→ Source:
----
Cette proposition a été adoptée respectivement le 6 mars 2023 par le Palais Bourbon et le 10 mai 2023 par le Sénat avec des modifications. La commission mixte paritaire n’ayant pu aboutir à une rédaction conclusive, la proposition de loi adoptée par le Sénat a été soumise à une nouvelle lecture à l’Assemblée nationale le 11 mai 2023 et adoptée le 10 octobre 2023. Les députés ont adopté la rédaction qu’ils avaient prise en première lecture, en votant toutefois une rédaction légèrement différente de l’article 5 introduit par le Sénat en première lecture. Le Palais du Luxembourg a adopté le 19 décembre 2023 un texte divergent de celui voté en nouvelle lecture par les députés.
Dans une telle situation et compte tenu du désaccord persistant entre les deux chambres, il revient à l’Assemblée nationale d’adopter, en application de l’article 45, alinéa 4, de la Constitution, en dernière lecture la proposition de loi qui doit nécessairement correspondre en tout état de cause au dernier texte qu’elle a voté avec les modifications sénatoriales éventuellement retenues. La version définitive de la proposition de loi a été adoptée par les députés le 6 février 2024.
Nous nous proposons de commenter les cinq articles résultant de cette loi qui aura des répercussions quant à la responsabilité incombant principalement aux parents concernant le respect du droit à l’image de leurs enfants.
Apparition de la vie privée dans la définition de l’autorité parentale
L’article 1er introduit la notion de vie privée dans la définition de l’autorité parentale dans la rédaction de l’article 371-1 du Code civil. Cette disposition des députés vise à définir le rôle des parents dans la protection de la vie privée des mineurs. Elle a marqué une divergence avec le Sénat, sa rapporteure estimant que la protection de la vie privée de l’enfant « ne devait pas être mise « sur le même plan que la sécurité, la santé et la moralité qui constituent les finalités de l’autorité parentale et dont la protection justifie dans certains cas une atteinte à la vie privée de l’enfant » (Confer Sénat, exposé sommaire de l’amendement n° COM-1 de Mme Valérie Boyer, rapporteure du Sénat).
----
→ Données enregistrées:
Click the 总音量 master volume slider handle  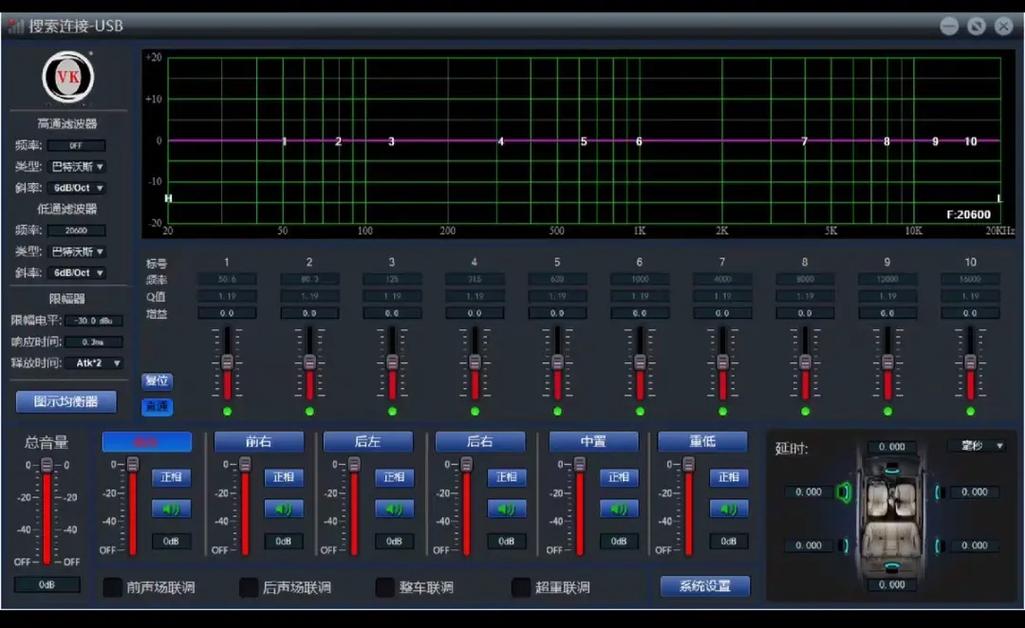pyautogui.click(x=47, y=465)
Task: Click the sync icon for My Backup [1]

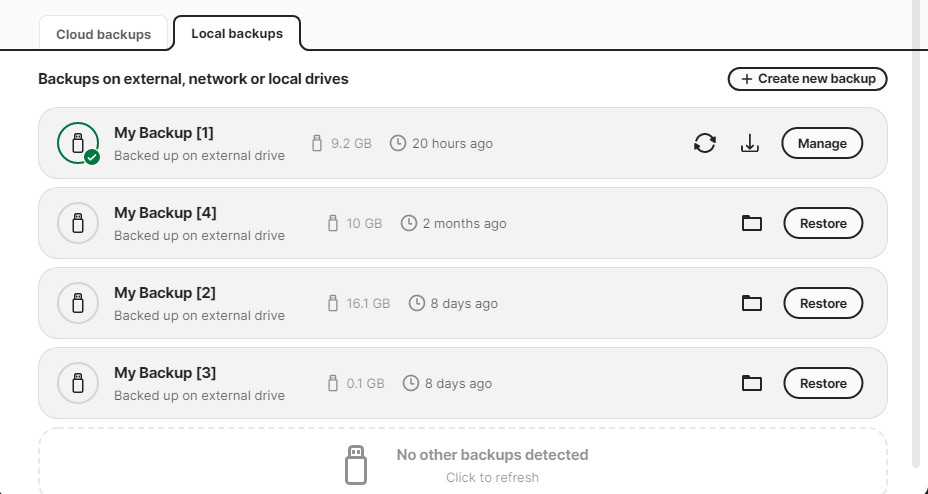Action: point(704,143)
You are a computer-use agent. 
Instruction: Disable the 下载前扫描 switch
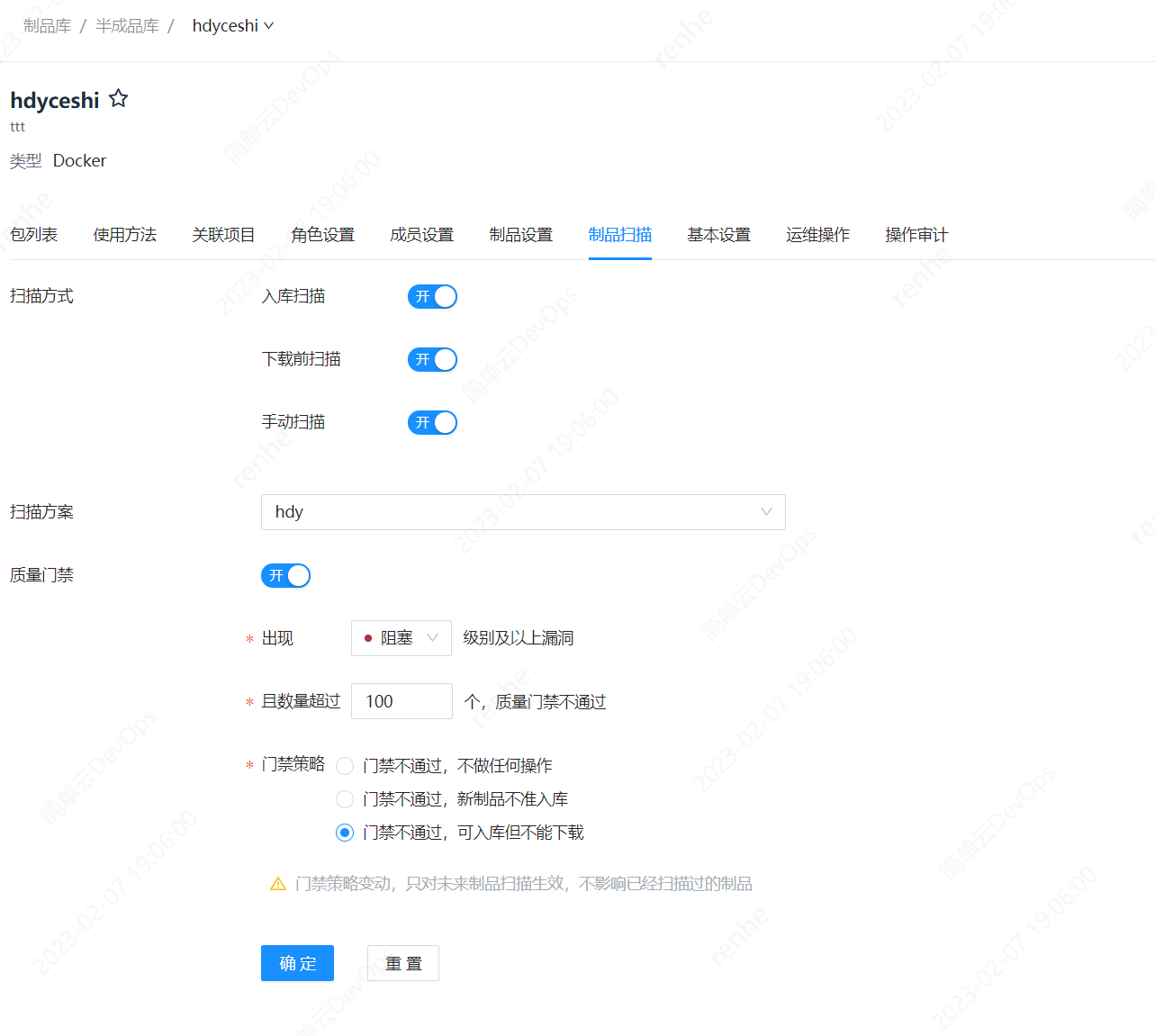432,359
----
→ Objectifs:
A - D'après la source, à quelle date les députés ont-ils adopté la version définitive de la proposition de loi ?
B - Dans les lignes des données enregistrées, partez de la ligne contenant « Task: Click the sync icon for My Backup [1] » et allez jusqu'à la fin de ces lignes. Recopiez ce passage en remplaçant « Disable » par « Enable », sans rien modifier d'autre et sans reproduire les images.

→ Résultats obtenus:
A - Le 6 février 2024.

B -
Task: Click the sync icon for My Backup [1]

Action: point(704,143)
You are a computer-use agent. 
Instruction: Enable the 下载前扫描 switch
432,359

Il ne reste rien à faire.